Diligence is still under development and incomplete, and some this documentation is wrong. For a more comprehensive but experimental version download the Savory Framework, which was the preview release of Diligence.

SEO Feature

This feature helps you comply with a few de facto search engine standards to improve your interaction with them, specifically robots.txt and sitemap.xml.

At first glance, there's nothing very sophisticated about these standards, and you might be tempted to create the required text files manually and then serve them statically. However, large applications with many URLs can easily have unwieldy site maps. This Diligence feature helps you create them and manage them fairly automatically. It supports very, very large site maps.

Usage

Make sure to check out the API documentation for Diligence.SEO.

The Goods

robots.txt

Search engines expect to find this resource right at the root of your domain. Its plain text content tells them where to find your sitemap URL, and can also control the crawling of your domain.

Your robots.txt will likely not be very dynamic.

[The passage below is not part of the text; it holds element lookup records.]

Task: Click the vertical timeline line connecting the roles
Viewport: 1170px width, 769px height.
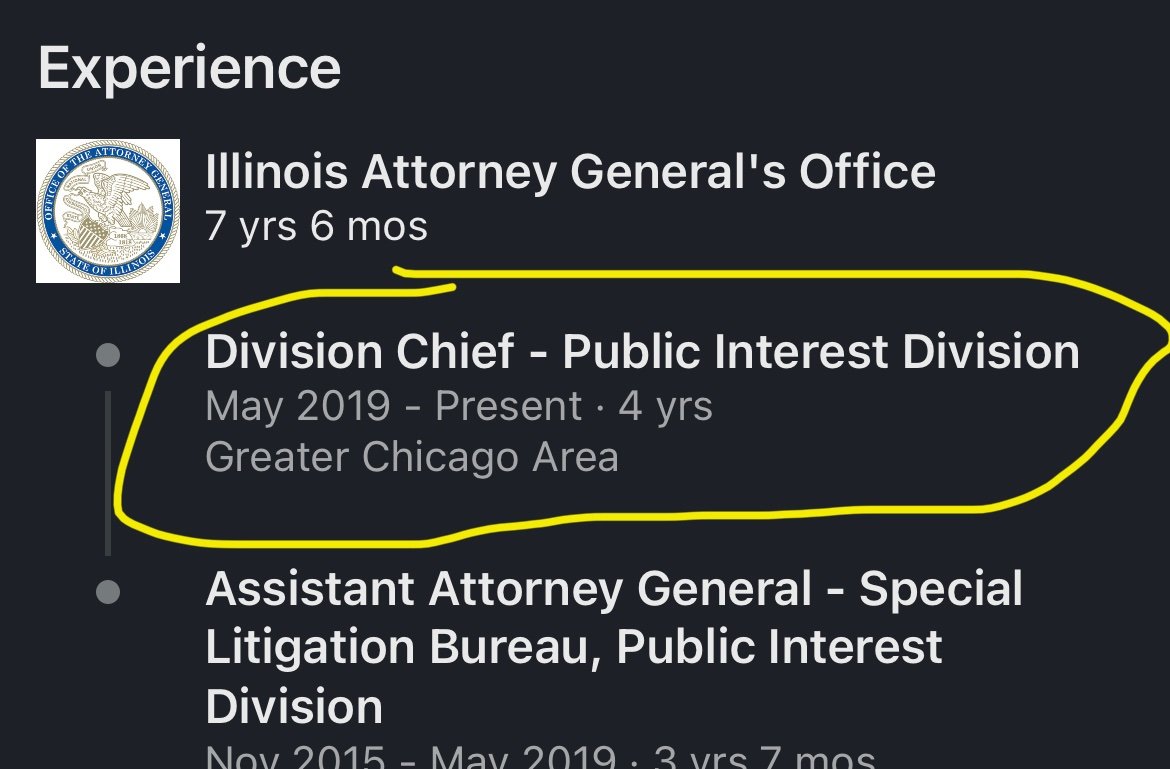Action: tap(108, 470)
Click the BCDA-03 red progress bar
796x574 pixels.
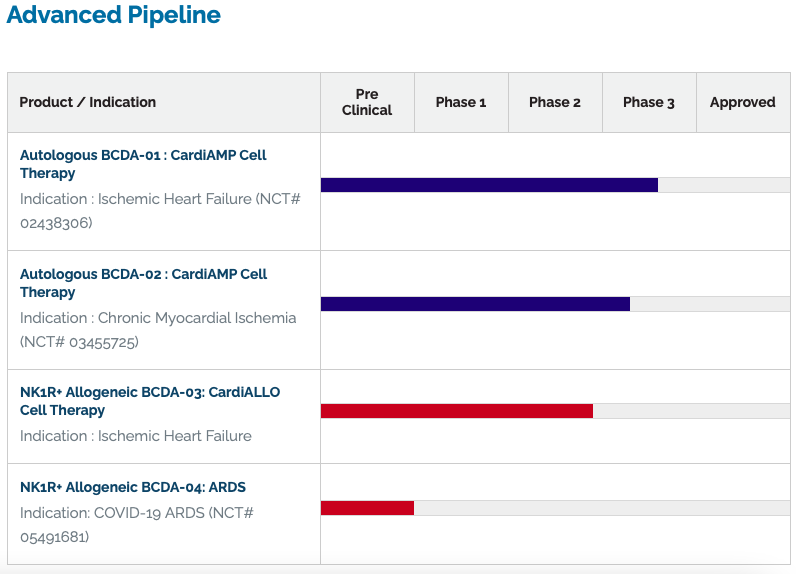coord(457,411)
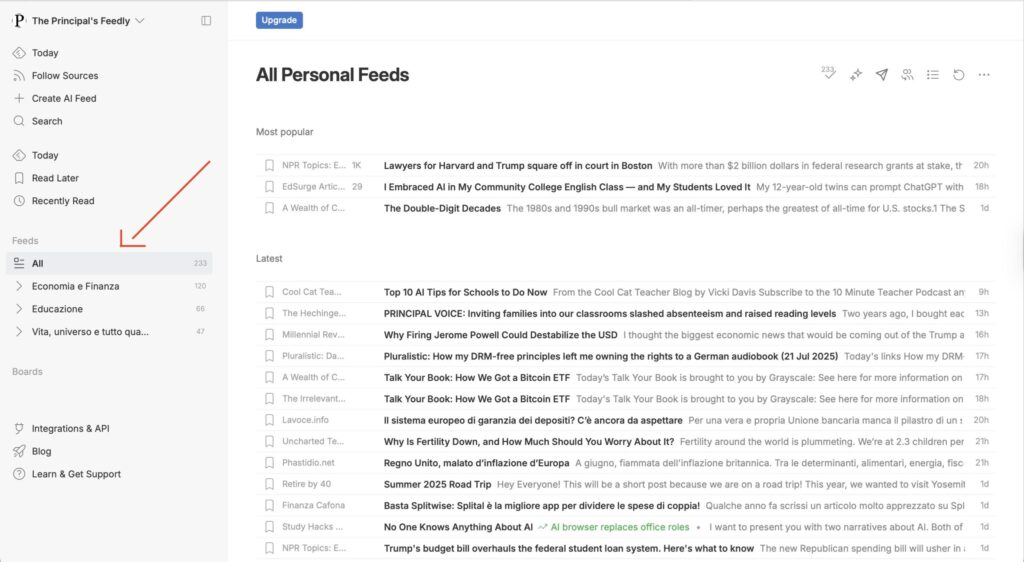Open Learn & Get Support link
This screenshot has height=562, width=1024.
(76, 474)
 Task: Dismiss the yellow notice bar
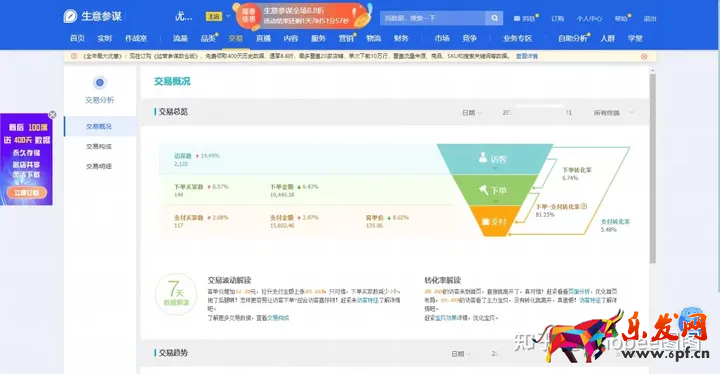click(x=644, y=57)
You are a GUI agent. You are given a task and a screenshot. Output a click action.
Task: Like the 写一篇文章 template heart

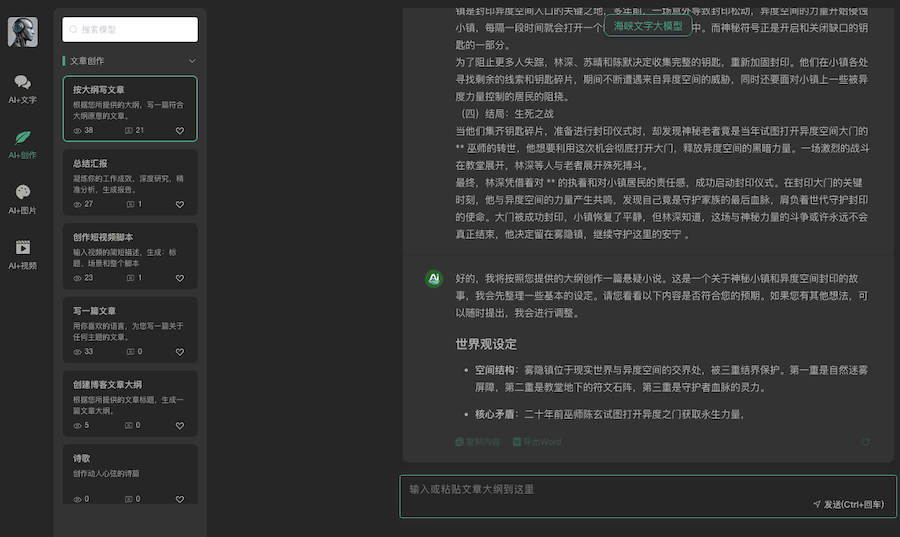click(x=180, y=352)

Because it matches URLs starting with stated URLs, it can easily cover large sections of your site, and require infrequent tweaking.

When would you need a lot of robots.txt tweaking? A common case for large sites is that public resources are deprecated or otherwise cancelled. In such cases you still want to keep them up for reference, and to allow hyperlinks elsewhere on the web to still be able to reach them—there's SEO value in that. But, you do not want these resources to appear in search engines and confuse users (you want them to find the new, better resources). A robots.txt exclusion would do the trick.

sitemap.xml

If your robots.txt doesn't state otherwise, then this resource will also be at the root of your domain. Its XML content can either list URLs directly, or, more commonly, act as the primary index of other XML files called URL sets.

Search engines do take site maps seriously. A carefully maintained site map would help them keep up to date with your dynamic site, in turn helping to get human searchers to the page they want (or the page you want them to want…). It's likely this would indirectly and directly improve your ranking, too.

Dynamic or Static?

URL sets can grow to be very large (think: Wikipedia), so search engines have put limits on file size: 50,000 URLs per file and 10MB, uncompressed. That's right, you're allowed to compress your site map files with gzip to save bandwidth. There doesn't seem to be a limit on the number of files you can serve, so potentially your site map can be as big as needed.

Diligence supports two ways of generating site map resources: dynamic (via /web/fragments/) and static (via /web/static/). Dynamic is the default, and should be fine for small web sites. It generates robots.txt and sitemap.xml on demand, using Prudence's standard caching to keep things smooth and fast.

But, dynamic mode does not support more than 50,000 URLs per URL set. What's more, it generates these within the HTTP request thread. So, you definitely do not want to use dynamic mode for large sites, or sites which are slow to generate the URL sets! If you do, each time you get hit by a search engine for the site map (can happen several times a day for "hot" sites!) a web request thread will be tied up for the length of time it takes to generate the huge URL set. There are two problems for this: first and worst, the search engine may penalize you for being so slow, and second, even if you are caching aggressively, it means that you will occasionally have one very heavy request, breaking the ironclad rules laid out in Prudence's Scaling Tips article.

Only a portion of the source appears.